Direct Relief and FedEx team up to deliver humanitarian help
“FedEx is a company run by an exceptional group of people. To see them using their expertise for humanitarian purposes is inspiring.”
Heather Bennett’s testimony exemplifies why we started our FedEx Cares Delivering for Good initiative, where we lend our global network and logistics expertise to organizations with mission-critical needs to help communities before, during and after crises.
Bennett is the vice president of partnerships and philanthropy for Direct Relief, an international nonprofit FedEx has worked with for nearly three decades to deliver medical relief supplies to healthcare professionals in vulnerable communities where disaster has struck.
While Direct Relief expertly manages the relationships to obtain the needed supplies, they need help getting the supplies to people who need them.
“It didn’t make sense for us to reinvent the wheel when FedEx already had established operations in these areas,” explained Bennett. “Their charter flights and transportation support have been game-changing for us and allowed us to scale.”
Planning for a charter usually begins 7-10 days before it departs. While Direct Relief is getting the cargo together, FedEx is organizing the flight, lining up on-the-ground support to meet the plane, and researching the destination airport’s current conditions, safety, and security. Simultaneously, FedEx trucks arrive at Direct Relief’s warehouse in Santa Barbara, CA to take the supplies to our facility in Memphis, Tennessee, where they are then loaded onto a plane.
Dave Lange, head of Charter Operations for FedEx, says Direct Relief is a great relief organization to work with on these missions – and that collaboration is key.
Daily conference calls between FedEx and Direct Relief review the size of the load, the proper build out to optimize space on each flight, the required paperwork for dangerous goods, customs, and clearances.

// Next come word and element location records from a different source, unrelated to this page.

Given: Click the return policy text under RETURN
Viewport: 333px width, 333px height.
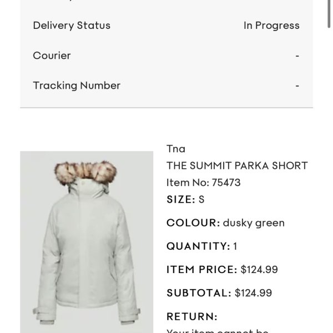Looking at the screenshot, I should pyautogui.click(x=218, y=331).
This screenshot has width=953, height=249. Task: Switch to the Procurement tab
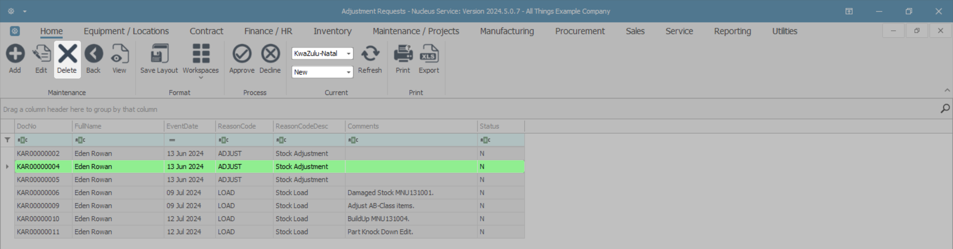pyautogui.click(x=580, y=31)
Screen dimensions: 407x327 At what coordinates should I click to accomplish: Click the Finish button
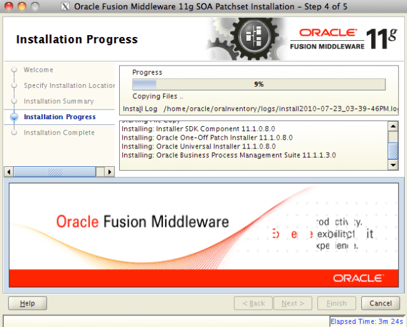click(x=336, y=303)
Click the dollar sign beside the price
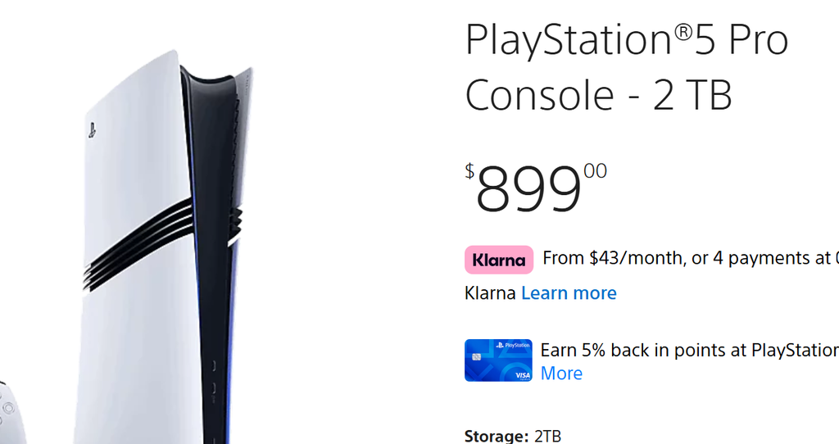 pyautogui.click(x=469, y=171)

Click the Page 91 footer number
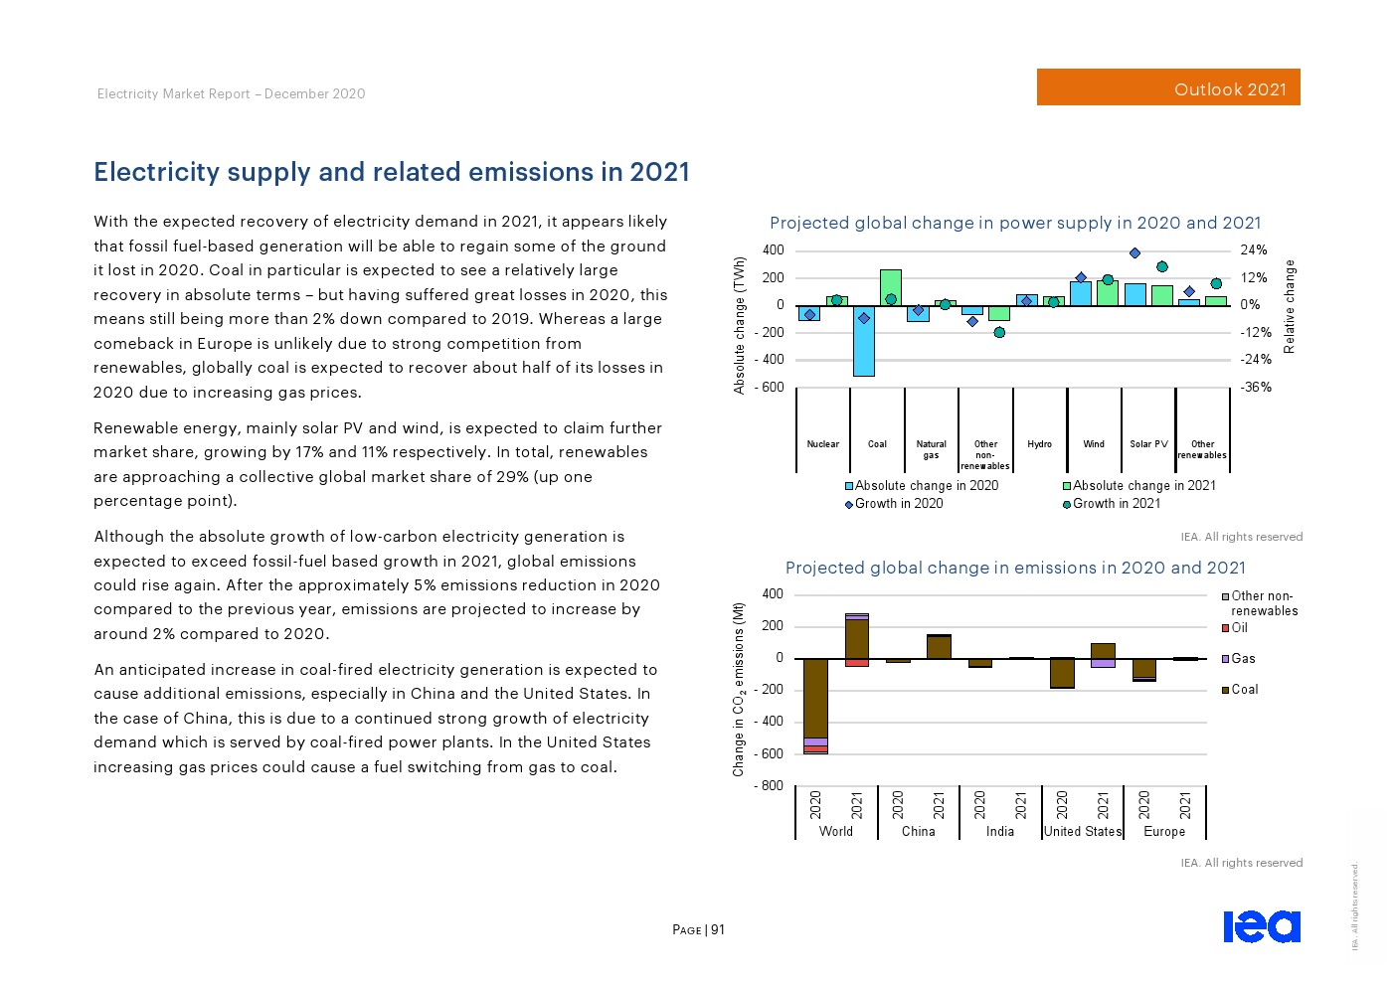(x=698, y=930)
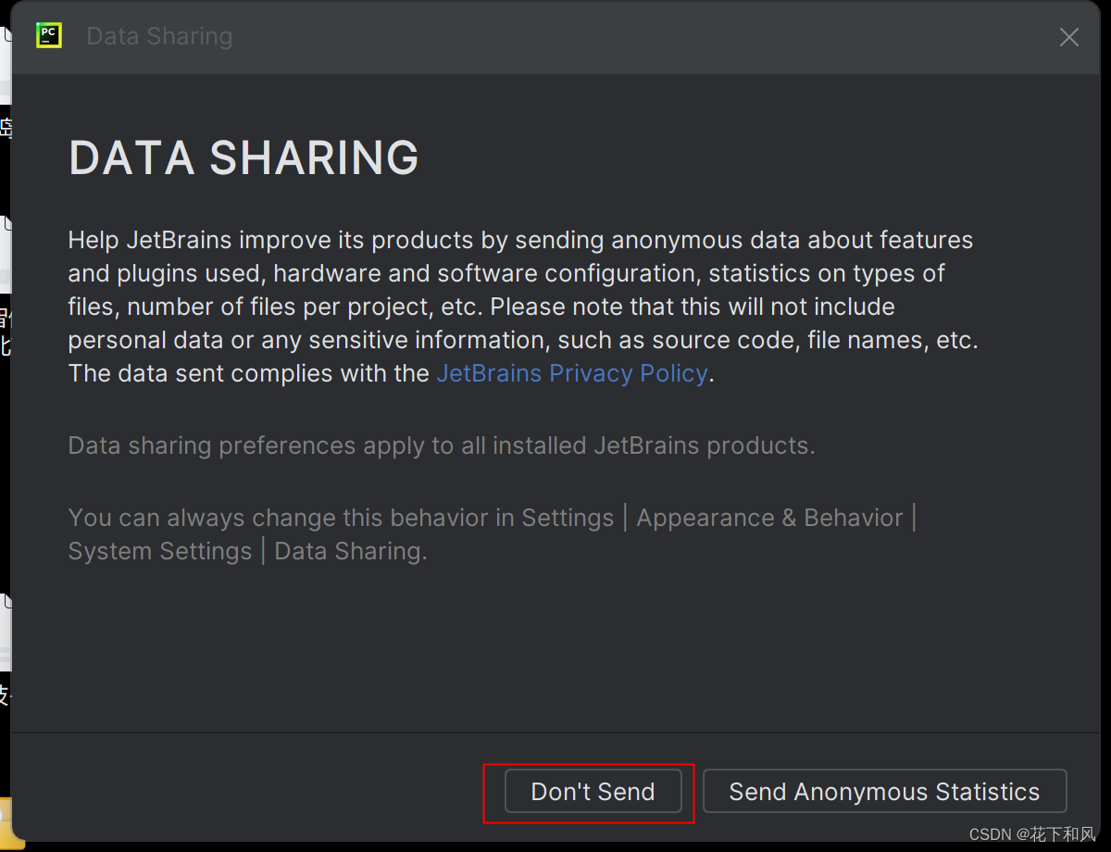Click the DATA SHARING heading
This screenshot has width=1111, height=852.
point(243,158)
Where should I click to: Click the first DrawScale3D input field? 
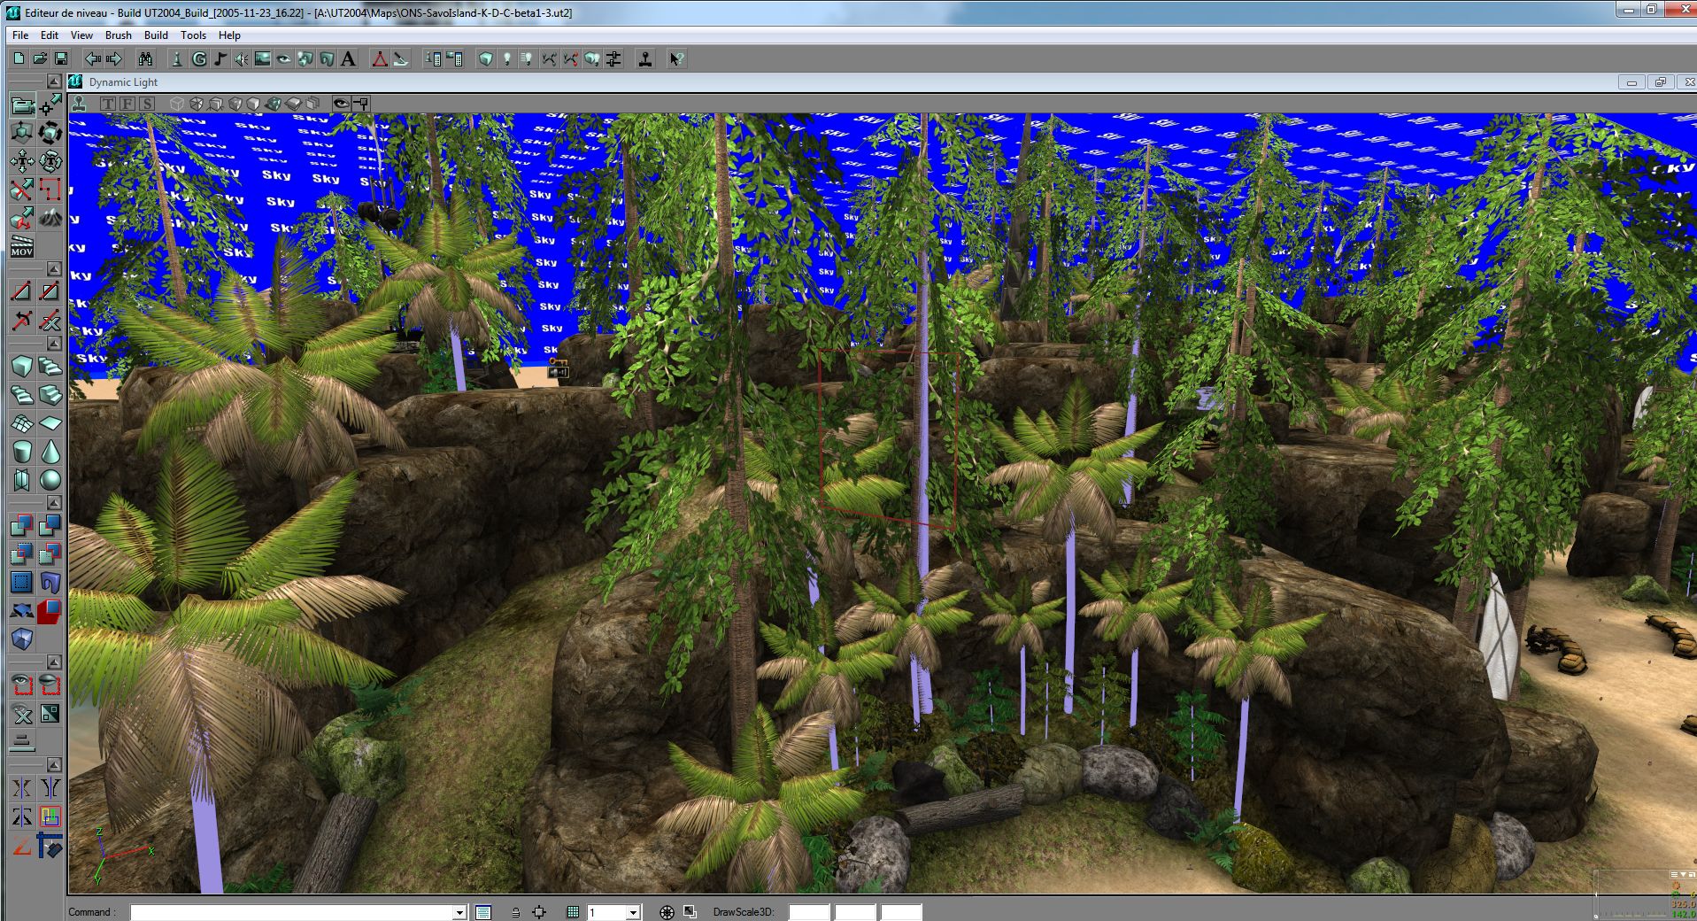pos(808,912)
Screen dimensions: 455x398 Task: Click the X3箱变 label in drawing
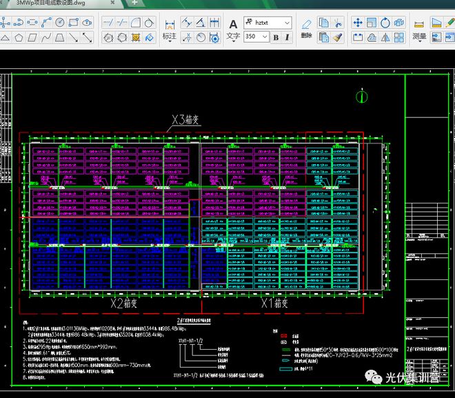click(185, 120)
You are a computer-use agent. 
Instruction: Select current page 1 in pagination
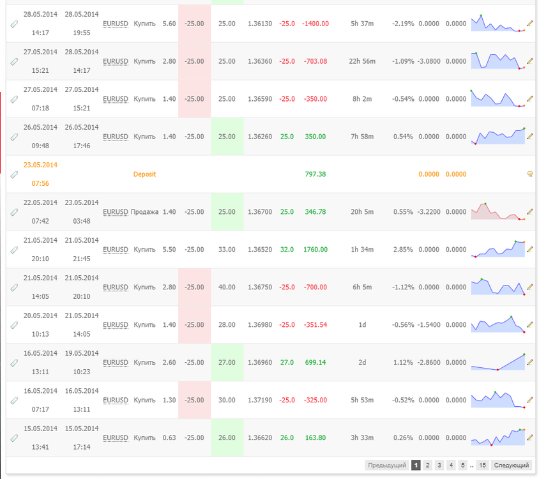(416, 465)
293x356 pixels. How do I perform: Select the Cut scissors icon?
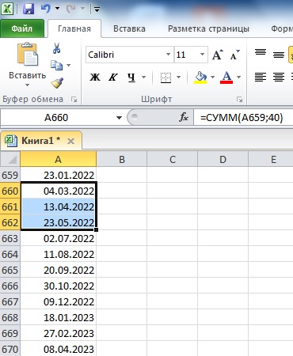click(56, 48)
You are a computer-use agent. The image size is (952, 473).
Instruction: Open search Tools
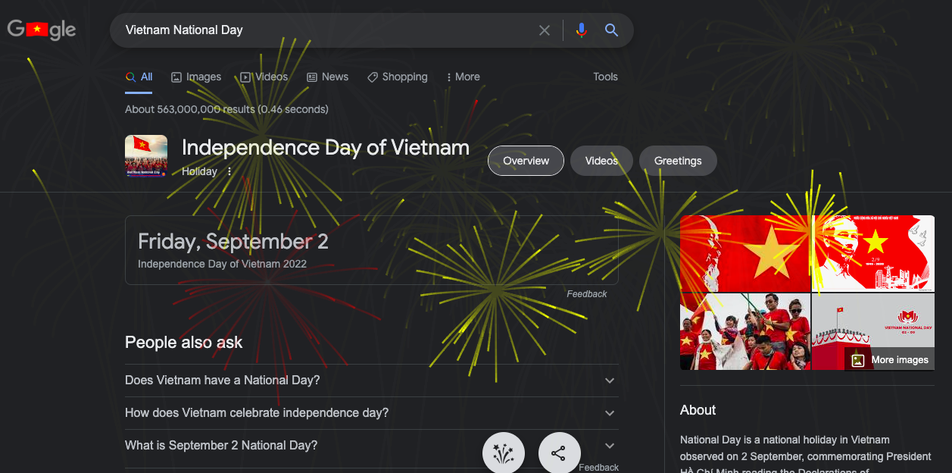click(x=605, y=77)
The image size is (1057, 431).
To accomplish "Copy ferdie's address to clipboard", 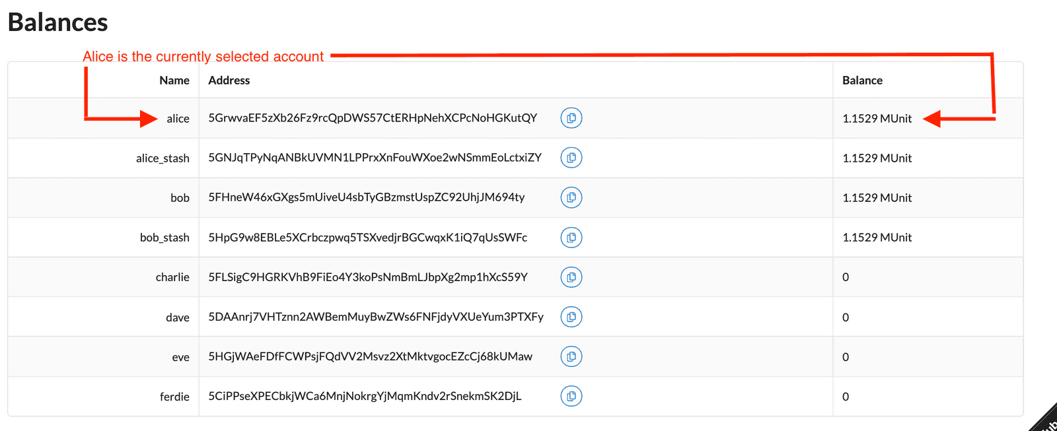I will (x=571, y=396).
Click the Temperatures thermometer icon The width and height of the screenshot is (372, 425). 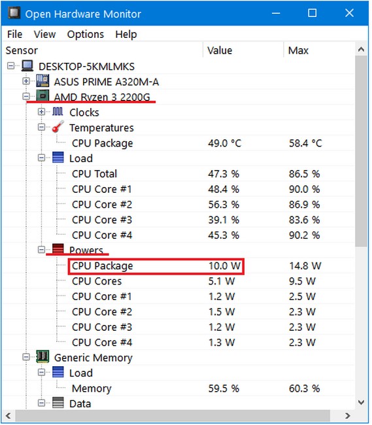click(x=58, y=127)
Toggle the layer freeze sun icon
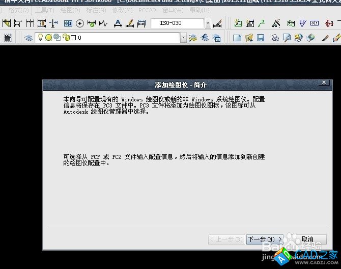Screen dimensions: 341x269 48,38
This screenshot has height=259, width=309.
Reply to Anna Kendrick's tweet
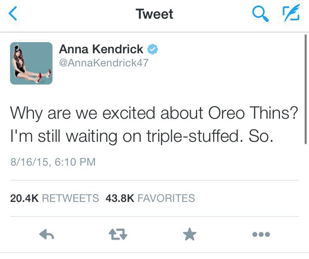pos(47,234)
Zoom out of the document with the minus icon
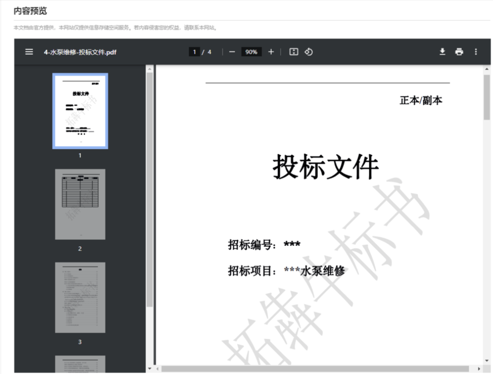The width and height of the screenshot is (493, 374). point(232,52)
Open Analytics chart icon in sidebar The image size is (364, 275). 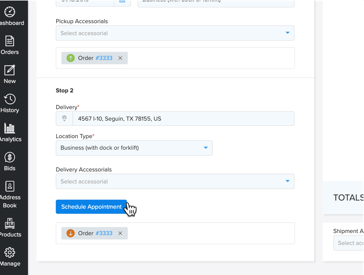10,128
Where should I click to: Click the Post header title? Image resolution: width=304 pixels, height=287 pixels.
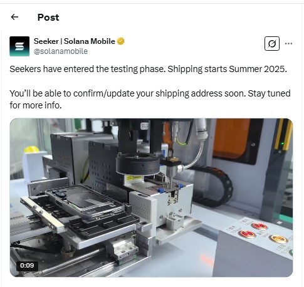click(x=48, y=18)
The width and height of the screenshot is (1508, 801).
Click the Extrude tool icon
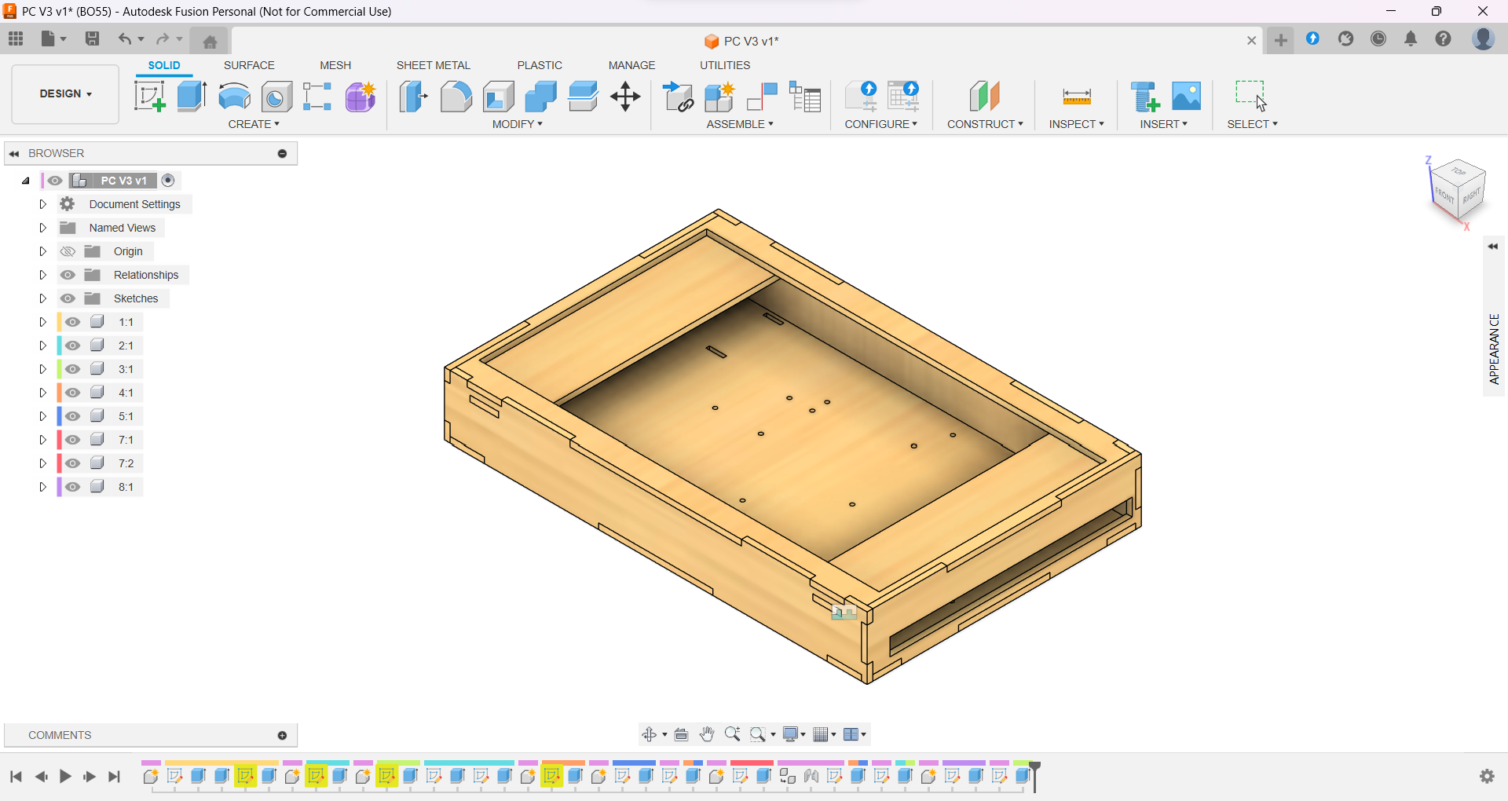192,97
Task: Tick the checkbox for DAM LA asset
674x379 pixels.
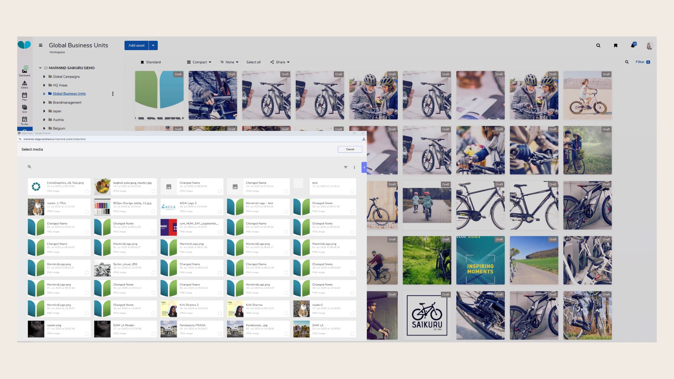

“Lead time is always our main concern, but we have an extensive checklist to confirm everything is covered,” explained Lange. “At the end of the day, people’s lives are at stake and it’s vital we act quickly, safely and securely to deliver the supplies on time.”
Last summer, FedEx worked with Direct Relief on three flights over the span of six weeks to deliver 130 tons of medical aid to Mumbai and Delhi, India. The supplies included more than 2 million face masks, more than 1 million gloves, nearly 5,000 oxygen concentrators and other PPE items.
Then, when the crisis in Ukraine began, FedEx immediately approached Direct Relief and asked what we could do to help. “FedEx wanted to move faster than we could because of the logistics of working in a war zone and the uncertainty about getting supplies into the country,” said Bennett. “But that’s a good problem to have – A company that understands the importance of our work and is so eager to support our mission.”
In the end, three flights were organized to deliver lifesaving supplies to Warsaw, Poland. These shipments included 76 tons of medical aid that will impact at least 1.7 million people. Items included an emergency field hospital, emergency and chronic disease medicines, trauma and wound care, oxygen concentrators and more.
“We are honored to be a small part of the work Direct Relief is doing,” said Lange. “We understand they have an important job to do and we want to assist with that. As a company, we are a global citizen and a part of the fabric of the cities and countries being supported. We want to make sure we do our part.”